WASHINGTON -- It could be a long weekend for thousands of former soldiers. The Army says it will begin notifying more than 5,600 of those soldiers next week that they are being involuntarily recalled to active duty and could be sent to Iraq or Afghanistan as early as this fall. Most of the former soldiers recently left the Army as truck drivers, mechanics, supply clerks, administrative clerks or combat engineers. All will be kept on active duty for at least 18 months but not longer than two years. The first formal notifications are due to arrive in mailboxes on Tuesday.

Britain says servicemen forcibly escorted to Iranian waters

LONDON -- Eight British servicemen seized by Iranian troops last week on the Iran-Iraq border say they were "forcibly escorted into Iranian territorial waters" before they were detained, Britain's Defense Ministry said Wednesday.
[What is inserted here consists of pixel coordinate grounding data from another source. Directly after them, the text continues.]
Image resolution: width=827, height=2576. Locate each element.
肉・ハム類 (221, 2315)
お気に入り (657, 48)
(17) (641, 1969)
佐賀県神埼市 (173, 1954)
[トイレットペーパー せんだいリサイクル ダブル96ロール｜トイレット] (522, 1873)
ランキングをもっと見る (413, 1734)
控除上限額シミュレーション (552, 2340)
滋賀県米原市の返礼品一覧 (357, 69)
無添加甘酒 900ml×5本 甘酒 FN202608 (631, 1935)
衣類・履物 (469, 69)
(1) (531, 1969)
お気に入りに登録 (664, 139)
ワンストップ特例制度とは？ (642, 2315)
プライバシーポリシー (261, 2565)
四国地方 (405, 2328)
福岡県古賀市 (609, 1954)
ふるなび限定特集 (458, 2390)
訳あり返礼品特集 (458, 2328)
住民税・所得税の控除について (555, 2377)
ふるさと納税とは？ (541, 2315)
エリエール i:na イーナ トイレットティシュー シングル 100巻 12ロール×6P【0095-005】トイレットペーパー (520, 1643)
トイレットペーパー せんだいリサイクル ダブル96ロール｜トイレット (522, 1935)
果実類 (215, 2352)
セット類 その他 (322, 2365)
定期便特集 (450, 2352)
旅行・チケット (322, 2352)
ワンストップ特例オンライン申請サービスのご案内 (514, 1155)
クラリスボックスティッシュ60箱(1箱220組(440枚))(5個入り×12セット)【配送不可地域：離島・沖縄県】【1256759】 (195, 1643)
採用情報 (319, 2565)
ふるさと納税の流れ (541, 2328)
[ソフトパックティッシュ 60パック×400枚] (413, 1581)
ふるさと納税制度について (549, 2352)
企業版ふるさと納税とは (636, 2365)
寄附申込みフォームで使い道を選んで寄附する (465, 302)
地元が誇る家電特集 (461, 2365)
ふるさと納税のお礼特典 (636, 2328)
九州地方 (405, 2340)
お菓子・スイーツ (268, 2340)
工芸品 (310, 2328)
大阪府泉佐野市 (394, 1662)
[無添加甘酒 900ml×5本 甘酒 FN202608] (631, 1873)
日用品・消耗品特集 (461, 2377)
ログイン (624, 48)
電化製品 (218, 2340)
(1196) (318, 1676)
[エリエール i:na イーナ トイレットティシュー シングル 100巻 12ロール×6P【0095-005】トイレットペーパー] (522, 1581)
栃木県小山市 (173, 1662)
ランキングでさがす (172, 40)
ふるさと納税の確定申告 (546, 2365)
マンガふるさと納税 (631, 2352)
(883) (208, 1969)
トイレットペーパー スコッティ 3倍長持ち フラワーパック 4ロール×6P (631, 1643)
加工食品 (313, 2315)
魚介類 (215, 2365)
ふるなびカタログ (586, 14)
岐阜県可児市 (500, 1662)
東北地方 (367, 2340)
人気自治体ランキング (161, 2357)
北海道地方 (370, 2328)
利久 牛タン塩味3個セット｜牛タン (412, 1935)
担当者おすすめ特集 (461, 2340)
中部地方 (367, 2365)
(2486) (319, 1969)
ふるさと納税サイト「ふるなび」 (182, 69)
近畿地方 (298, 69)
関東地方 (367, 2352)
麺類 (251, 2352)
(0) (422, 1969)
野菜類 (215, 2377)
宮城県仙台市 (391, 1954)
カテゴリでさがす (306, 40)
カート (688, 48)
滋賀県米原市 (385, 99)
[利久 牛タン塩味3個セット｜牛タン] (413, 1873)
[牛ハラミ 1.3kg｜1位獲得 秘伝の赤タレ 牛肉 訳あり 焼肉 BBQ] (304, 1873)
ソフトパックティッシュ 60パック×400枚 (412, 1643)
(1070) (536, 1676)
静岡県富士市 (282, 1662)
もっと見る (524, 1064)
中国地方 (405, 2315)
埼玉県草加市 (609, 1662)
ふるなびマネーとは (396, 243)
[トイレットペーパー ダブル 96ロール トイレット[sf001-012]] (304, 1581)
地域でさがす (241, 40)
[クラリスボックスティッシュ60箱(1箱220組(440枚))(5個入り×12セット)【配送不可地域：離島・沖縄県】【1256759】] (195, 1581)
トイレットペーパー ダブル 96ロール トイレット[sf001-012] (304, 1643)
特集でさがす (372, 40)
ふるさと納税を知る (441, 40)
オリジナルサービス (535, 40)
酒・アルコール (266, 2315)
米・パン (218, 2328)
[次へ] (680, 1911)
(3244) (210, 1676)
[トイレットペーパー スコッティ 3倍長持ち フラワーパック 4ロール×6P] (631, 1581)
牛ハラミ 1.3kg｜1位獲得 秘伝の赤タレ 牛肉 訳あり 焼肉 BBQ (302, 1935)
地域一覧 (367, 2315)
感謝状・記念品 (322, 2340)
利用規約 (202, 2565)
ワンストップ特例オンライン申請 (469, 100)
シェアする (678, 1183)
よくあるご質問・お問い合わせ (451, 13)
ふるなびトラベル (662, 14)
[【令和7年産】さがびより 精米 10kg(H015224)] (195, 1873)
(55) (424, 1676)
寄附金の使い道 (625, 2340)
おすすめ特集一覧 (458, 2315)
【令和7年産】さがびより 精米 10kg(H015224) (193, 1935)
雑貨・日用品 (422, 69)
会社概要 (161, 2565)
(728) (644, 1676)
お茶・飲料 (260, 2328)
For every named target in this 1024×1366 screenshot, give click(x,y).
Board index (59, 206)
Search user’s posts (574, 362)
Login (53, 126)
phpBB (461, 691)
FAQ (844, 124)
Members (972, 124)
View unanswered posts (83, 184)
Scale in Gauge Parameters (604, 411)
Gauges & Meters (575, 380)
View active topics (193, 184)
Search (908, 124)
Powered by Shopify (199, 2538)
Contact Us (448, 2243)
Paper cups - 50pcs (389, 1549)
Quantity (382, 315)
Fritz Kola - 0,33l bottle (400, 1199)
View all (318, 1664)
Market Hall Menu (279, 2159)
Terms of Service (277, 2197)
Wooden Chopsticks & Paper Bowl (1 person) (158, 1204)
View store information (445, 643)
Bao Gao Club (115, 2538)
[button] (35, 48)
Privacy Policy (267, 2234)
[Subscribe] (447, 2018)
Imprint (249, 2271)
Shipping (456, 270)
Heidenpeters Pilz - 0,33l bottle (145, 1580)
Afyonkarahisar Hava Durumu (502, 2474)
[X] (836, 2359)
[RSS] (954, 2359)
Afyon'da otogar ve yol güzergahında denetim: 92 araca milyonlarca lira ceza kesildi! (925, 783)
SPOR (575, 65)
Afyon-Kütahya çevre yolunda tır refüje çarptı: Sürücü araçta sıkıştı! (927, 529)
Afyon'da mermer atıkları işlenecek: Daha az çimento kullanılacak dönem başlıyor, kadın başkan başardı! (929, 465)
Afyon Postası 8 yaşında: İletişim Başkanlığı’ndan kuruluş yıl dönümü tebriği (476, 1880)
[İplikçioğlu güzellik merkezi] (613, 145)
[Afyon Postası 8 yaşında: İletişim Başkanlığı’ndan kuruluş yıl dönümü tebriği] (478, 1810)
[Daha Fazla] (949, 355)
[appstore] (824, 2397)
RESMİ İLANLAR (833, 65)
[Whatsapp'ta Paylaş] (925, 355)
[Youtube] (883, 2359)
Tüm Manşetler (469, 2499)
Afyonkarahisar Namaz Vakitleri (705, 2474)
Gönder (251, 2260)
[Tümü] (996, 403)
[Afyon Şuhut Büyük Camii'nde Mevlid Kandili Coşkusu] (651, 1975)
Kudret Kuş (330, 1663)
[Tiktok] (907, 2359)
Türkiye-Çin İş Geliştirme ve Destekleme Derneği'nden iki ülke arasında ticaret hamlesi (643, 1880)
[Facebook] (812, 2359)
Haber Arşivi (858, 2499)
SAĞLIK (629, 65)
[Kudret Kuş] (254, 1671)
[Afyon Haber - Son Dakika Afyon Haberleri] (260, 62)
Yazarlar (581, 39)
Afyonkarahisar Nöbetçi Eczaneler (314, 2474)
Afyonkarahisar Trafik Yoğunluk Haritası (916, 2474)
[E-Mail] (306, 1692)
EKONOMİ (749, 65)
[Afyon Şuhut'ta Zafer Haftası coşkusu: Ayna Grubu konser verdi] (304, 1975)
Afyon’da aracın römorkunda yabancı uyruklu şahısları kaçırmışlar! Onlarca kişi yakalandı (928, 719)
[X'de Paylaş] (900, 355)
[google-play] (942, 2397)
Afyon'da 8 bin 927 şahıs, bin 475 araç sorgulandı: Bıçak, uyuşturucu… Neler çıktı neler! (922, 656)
Tehran claimed the six Royal Marines and two Royal Navy sailors had strayed into the Iranian side of the Shatt al-Arab waterway. It held the men for four days, prompting a diplomatic standoff.

Government struggles with fallout from Guantanamo

WASHINGTON -- No one is sure when, where or how, but one day soon defense lawyers will begin filing what could be hundreds of lawsuits seeking the release of foreign-born men held by the United States as potential terrorists. The Supreme Court ruled this week that federal courts can hear the cases of nearly 600 men from more than 40 countries who are held at the Navy base in Guantanamo Bay, Cuba. The ruling pretty much stopped there, however, leaving it to other courts, the Bush administration and outside lawyers to sort out what happens next.

Personal problems motive for in-flight bomb threat

MUNICH, Germany -- A Turkish man who made a bomb threat on an airliner and forced the pilot to return to Munich claimed to have been motivated by personal problems, police said Wednesday. The 28-year-old, whose name was not released, waved his cell phone and demanded the plane return a few minutes after the Freebird Airlines Airbus A320 took off Tuesday for Istanbul. "He threatened to set off an explosion if the aircraft did not turn back immediately," police spokesman Josef Bichlmeier said. The pilot alerted air traffic control and turned around.

About 3,000 mourn beheaded S. Korean hostage

BUSAN, South Korea -- A South Korean man beheaded in Iraq was buried Wednesday, and his family asked 3,000 mourners to support the troubled nation where he was killed. Kim Sun-il, a 33-year-old translator at a company supplying the U.S. military, was killed by Islamic militants on June 22, after South Korea refused to bow to his captors' demand to cancel plans to send 3,000 troops to Iraq beginning in August. Kim's funeral was held in a gymnasium decorated with white chrysanthemums and strung with a banner reading "I love Iraq," written in English, Arabic and Korean.